● WHAT NEEDS TO BE DONE: Retype the lines exactly, starting at the line that contains "Image resolution: width=1024" and continuing through the end of the lines, both included. Leave the pictures out of your answer.

● RECORD EXTRACTS:
§ §

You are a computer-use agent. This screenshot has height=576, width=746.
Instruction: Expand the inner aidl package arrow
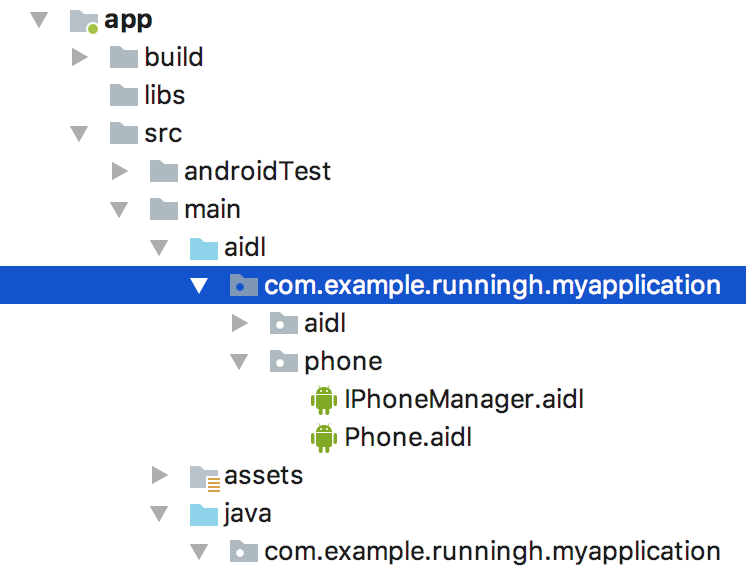pyautogui.click(x=239, y=323)

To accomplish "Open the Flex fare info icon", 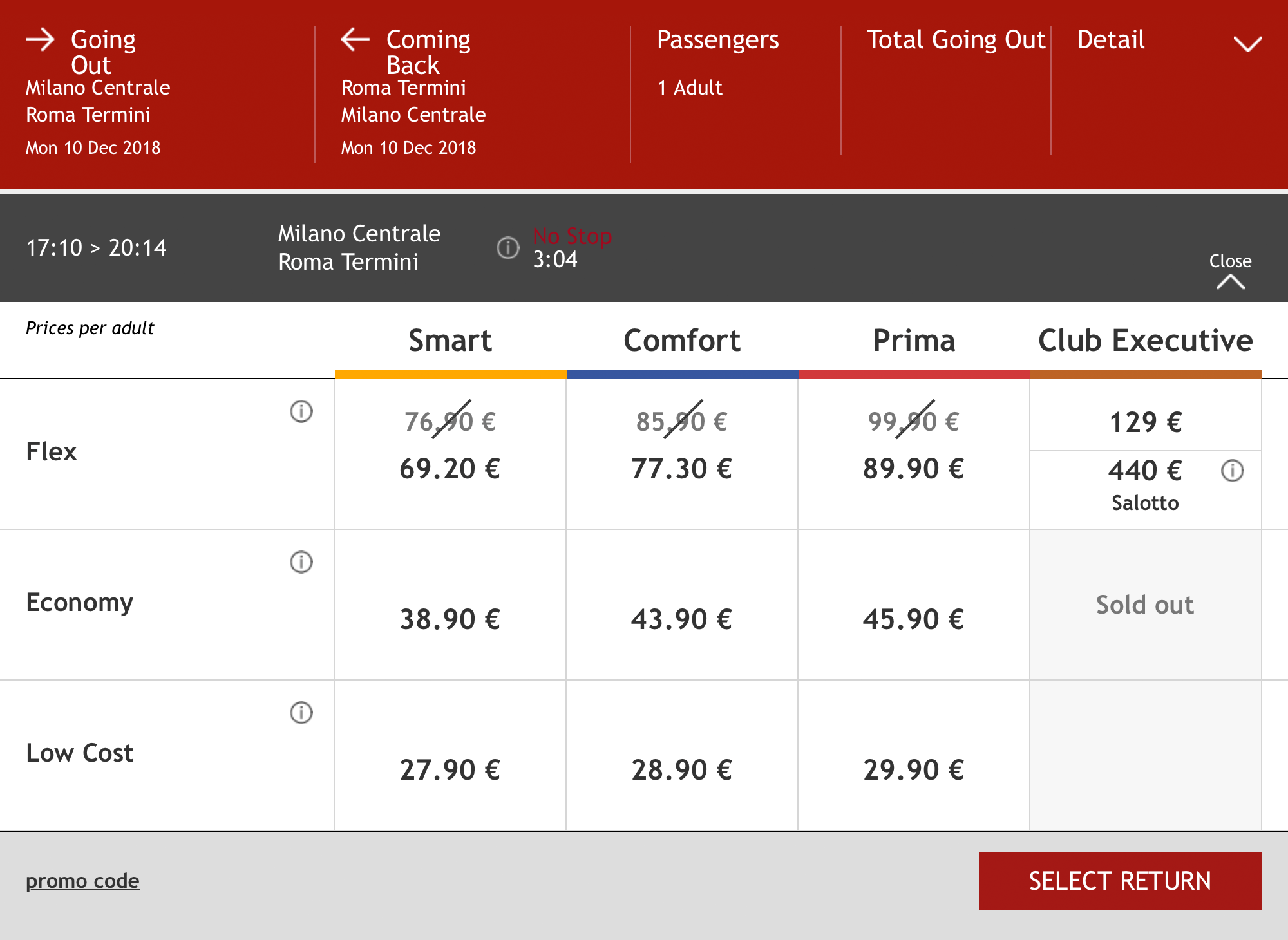I will [x=301, y=411].
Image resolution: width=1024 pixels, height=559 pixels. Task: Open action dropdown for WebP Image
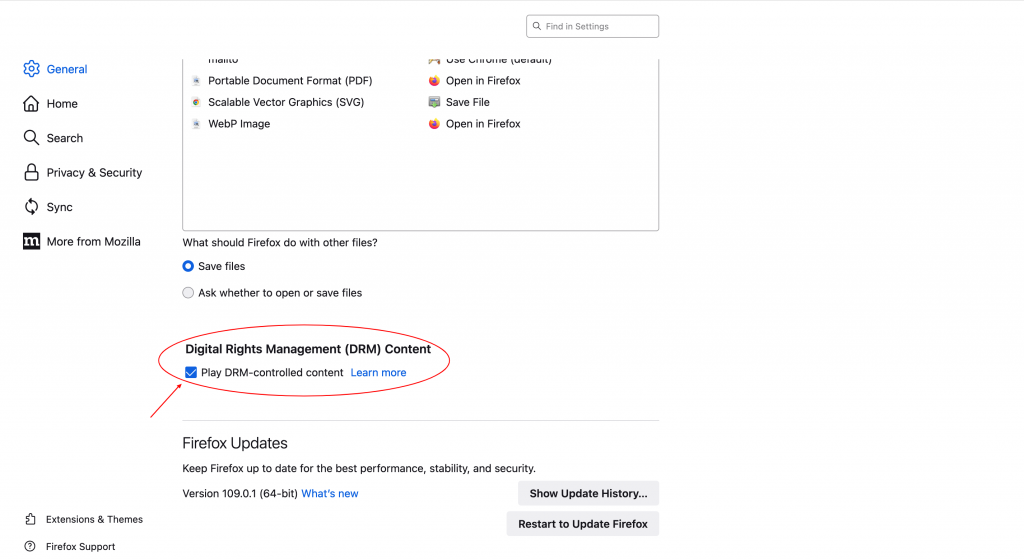pos(483,124)
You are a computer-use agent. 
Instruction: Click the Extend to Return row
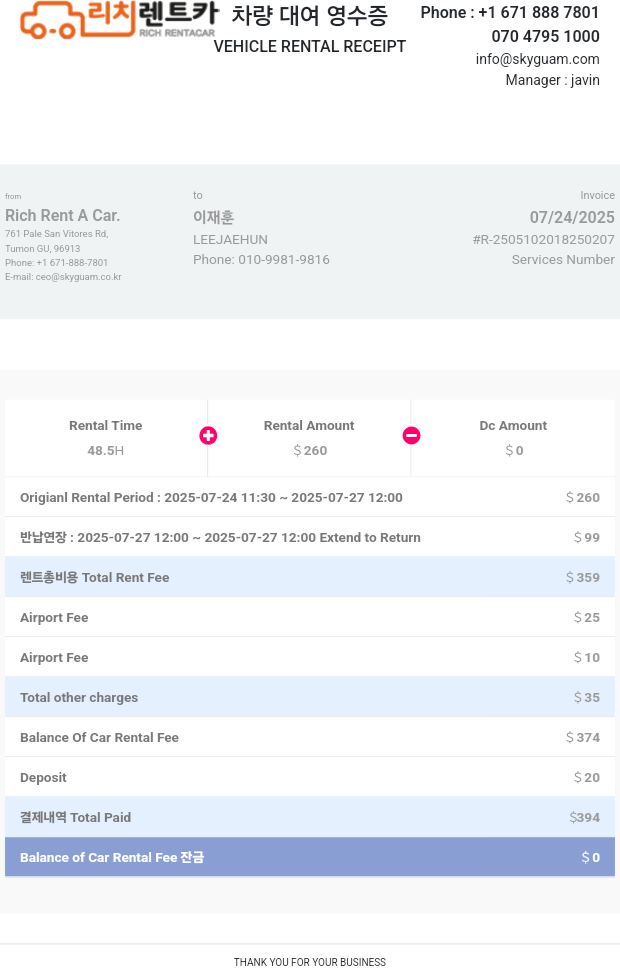310,537
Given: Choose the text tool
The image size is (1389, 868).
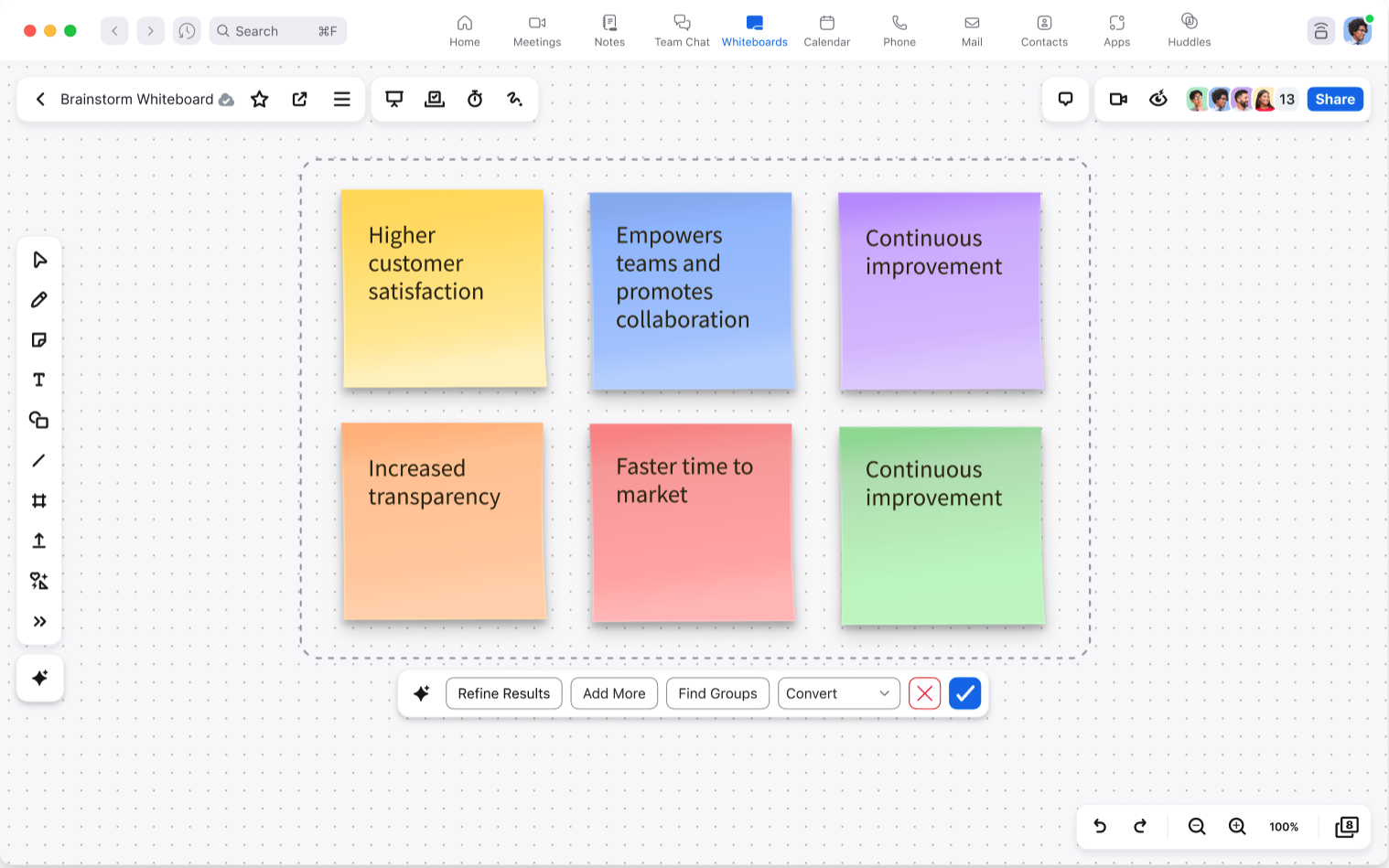Looking at the screenshot, I should coord(39,380).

§ §

● OUTPUT:
Image resolution: width=1024 pixels, height=559 pixels. Task: Open action dropdown for WebP Image
pos(483,124)
You are a computer-use agent. 
Instruction: Click the Extend to Return row
310,537
Given: Choose the text tool
The image size is (1389, 868).
Looking at the screenshot, I should coord(39,380).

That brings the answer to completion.